The Pomona Theatre Department premiered Mary Zimmerman’s “Metamorphoses” in the Seaver Theater on Thursday, Mar. 8 with a rather status quo bravado, directed by Assistant Professor of Theatre and Dance, Jessie Lee Mills.

Zimmermann originally wrote the play as a retelling of Ovid’s Latin Epic Poem “Metamorphoses”— her version both upheld classic tales of grief, loss, and love while exploring what change means in a contemporary framework. Mary Zimmermann garnered national recognition for her piece, which, notably, revolves around a body of water— most often, a pool— where all the lover’s tales, familial struggles and godlike apparitions take place.

Spectators might be apprehensive to attend such an evening, as all of the scenes are narrated, dialogues are scarce and dramatized monologues overlaying ensemble movement reign supreme. But what is significant about Zimmermann’s piece, despite its repetitive nature, is the liberties an ensemble might take with such classic tales and romanticized spectacle.

The set, designed by James P. Taylor, was just what you’d expect from Zimmermann’s iconoclastic tale: pool of water, pretty lights. Despite the lovely constellation of filamental stars above the stage, the only powerful lighting moments happened as the lights illuminated one by one, to open and close the play. Other than that, the lights were conventional, dimming and dawning to mark new, stagnant scenes. The costumes, designed by Angela Balogh Calin, ranged from false flowers and chiffon to beige school child frocks seemed to be pulled straight out of a middle school production of “A Midsummer Night’s Dream.”

The stories were told with an airy breathlessness by the three narrators, moving with a forced fragility, as if their raised arms, hair strokes, grimaces and juvenile laughter were but choreographed pantomimes. The movements from the ensemble were likewise encumbered— from odd swaying to denote the swelling sea to false fainting and palms against chests.. Only one pair of lovers shared a kiss– which, I must admit, seemed odd, and made me feel, once again, like I was watching a silly, tame middle school adaptation of a Tony award winning production.

All the monologues were either uncomfortably melodramatic, lamenting with breathy or high-pitched vocals for loved ones lost, or abruptly comical, like Phaeton’s swaggering speech atop an inflatable duck. Although the brief comedy was, indeed, a needed respite from the drudgery of false love— and excellently executed by Owen Halstad PO ’21— I found myself lost in the direction of the piece.

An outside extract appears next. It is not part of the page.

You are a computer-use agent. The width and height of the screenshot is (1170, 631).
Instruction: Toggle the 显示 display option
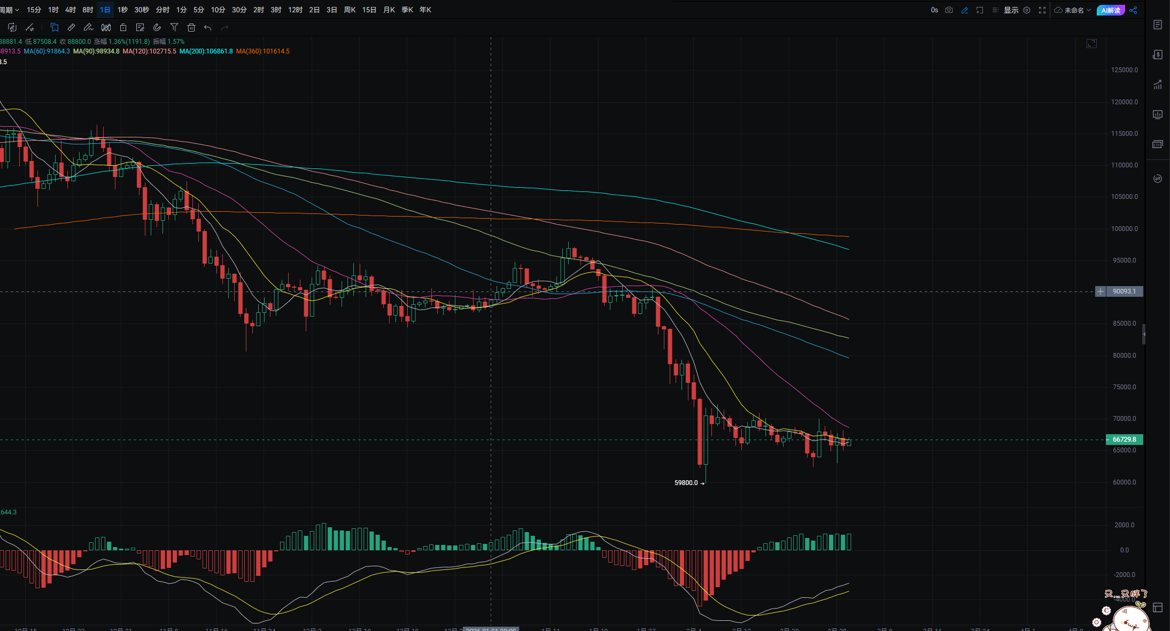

Although some genders were changed to include gay relationships between Pomona and Vertumnus, Eros and Psyche, and Baucis and Philemon, much of the same religious propaganda and divine masculine authority remained, thus rendering these more progressive moves as mere public pandering.

“Metamorphoses” was neither cohesive, nor challenging— not for the audience or the actors. The play didn’t provide any nuanced commentary on any problems we may face— here, at the 5Cs, or in the other communities to which we belong— and so I left, feeling uninspired by the theatre.